Penso che anche quando mixiamo il disco raggiungiamo quel luogo. Penso che sia come il luogo che visitavi da ragazzo, quando ti mettevi le cuffie, al buio, con gli occhi chiusi. C’è come una specie di fulcro che si può trovare proprio di fronte a te oppure un milione di miglia lontano o da qualche parte nel mezzo. E raggiungere quel luogo, noi lo facciamo in modo che le persone, quando ascoltano il disco, capiscano che lo abbiamo assemblato con loro in mente. Non molte persone ascoltano la musica in questo modo, e chi lo sa come questa generazione ascolta i dischi al giorno d’oggi. Si scaricano una canzone dal computer. Noi facciamo ancora dischi per gente che li ascolta dall’inizio alla fine, con gli occhi chiusi, in quel luogo.

— Giusto. 

— In realtà è chiedere molto, ma se la gente lo ascolta in quel modo, beh, quello è ciò per cui è stato creato.

— Beh, è un po’ lo svantaggio del progresso tecnologico dei CDs e dei computers. Rende possibile passare alla traccia successiva o saltare una traccia se non ti piacciono le prime due frasi di una canzone. Ora siamo nel mezzo di questa tecnologia che è così veloce e immediata, ma allo stesso tempo ci porta via la gioia di mettere la puntina sul solco e ascoltare il lato di un disco. Sai quando ascolti un intero album di qualcosa e non sembra davvero un album, sembra più una raccolta di canzoni, ma non un album. Sai di cosa sto parlando. Poi recentemente ho preso ‘Tumbleweed Connection’ [di Elton John]. Avevo ascoltato un paio di canzoni ultimamente e mi ero dimenticato di come suonasse il resto dell’album. Così l’ho messo su dall’inizio alla fine e concettualmente, esteticamente, funziona tutto insieme. E’ come una storia, come una sensazione. Ne sono rimasto colpito perchè non l’avevo più ascoltato seriamente come album da quando lo comprai la prima volta, quando uscì nel 1970…

— Uno.

— ‘71. Qualcosa del genere. Magari ascolti ‘Burn Down the Mission’ o qualche altra canzone, ma mi ero dimenticato di che effetto ebbe su di me la prima volta che lo ascoltai come un lavoro musicale, canzone dopo canzone. E c’è anche la pausa a metà. Sai, quella pausa a metà disco quando decidi se se girare lato oppure no – è come arrivare alla fine del primo atto e devi decidere se proseguire fino al secondo atto. 

— Sì, sì. E’ come la fine di un atto in uno spettacolo teatrale, in realtà.

— Sì. E poi il secondo atto ha un suo sentimento.

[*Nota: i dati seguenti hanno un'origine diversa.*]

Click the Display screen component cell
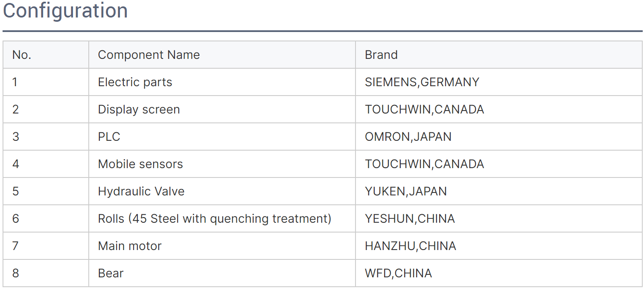tap(139, 110)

Poi c’era questa cosa forte quando dicevi ‘Voglio ascoltare il primo atto di ‘Tumbleweed Connection’ e poi voglio ascoltare il primo atto di quest’altro album’, e poi avevi tre albums diversi accatastati sul giradischi…

— E’ vero (ride). 

— E poi li giravi e ascoltavi i secondi atti di tre dischi diversi. Questo mi manca. Ho comprato un giradischi recentemente – mi ci è voluto un’infinità per trovarlo – sul quale li puoi accatastare e li fa scendere uno dopo l’altro. 

— Già.

— Ma è così fragile ora, così sensibile, mi fa diventare matto. Devo trovare qualcuno che sappia come ricalibrarlo in modo che possa funzionare meglio.

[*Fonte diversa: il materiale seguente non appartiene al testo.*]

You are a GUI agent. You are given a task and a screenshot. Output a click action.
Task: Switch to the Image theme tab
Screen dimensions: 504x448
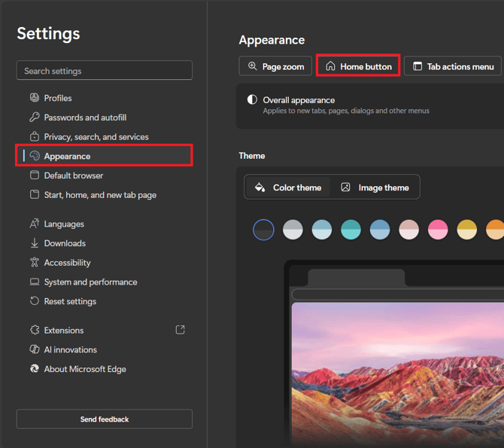coord(375,187)
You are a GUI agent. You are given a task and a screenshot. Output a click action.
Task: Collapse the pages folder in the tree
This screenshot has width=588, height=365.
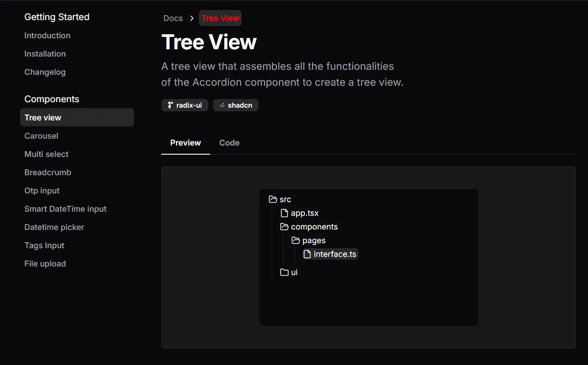(x=313, y=240)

— Mi ricordo anch’io che quando il secondo disco scendeva, ci impiegava un secondo per aggiustarsi. Sai, per aderire al disco che stava sotto (ride) . Di solito sfruttavo il mio al massimo. Non me lo dimenticherò mai perchè avevo l’abitudine di impilarne tipo sette o otto in cima. E ogni tanto due di loro scendevano. Sai, era come un jukebox a LP in realtà.

— Quindi voi ragazzi farete uscire il disco in vinile?

— Assolutamente sì.

— Bene. 

— Per una qualche strana ragione il vinile al giorno d’oggi costa, sai, trenta dollari…

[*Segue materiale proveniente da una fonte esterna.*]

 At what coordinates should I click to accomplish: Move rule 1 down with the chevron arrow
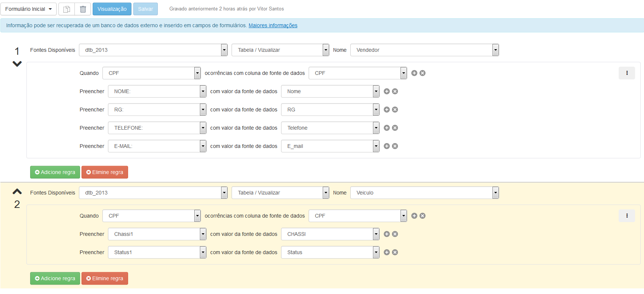point(17,64)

— Sì, trenta bigliettoni… 

— Ero abbastanza giovane quando presi ‘Tumbleweed Connection’, ma ‘Captain Fantastic’ fu il primo disco di Elton John che ebbi. A quel punto ero solito scegliere i dischi in base al fatto che avessero la copertina apribile o no, perchè sapevo che ci sarebbe stato più artwork dentro e ‘Captain Fantastic’…

— Ohhh… vero! 

— … aveva un sacco di cose. E mi sembrava che se un disco non aveva la copertina apribile, non era abbastanza buono. Sembrava una cosa da quattro soldi (ride) .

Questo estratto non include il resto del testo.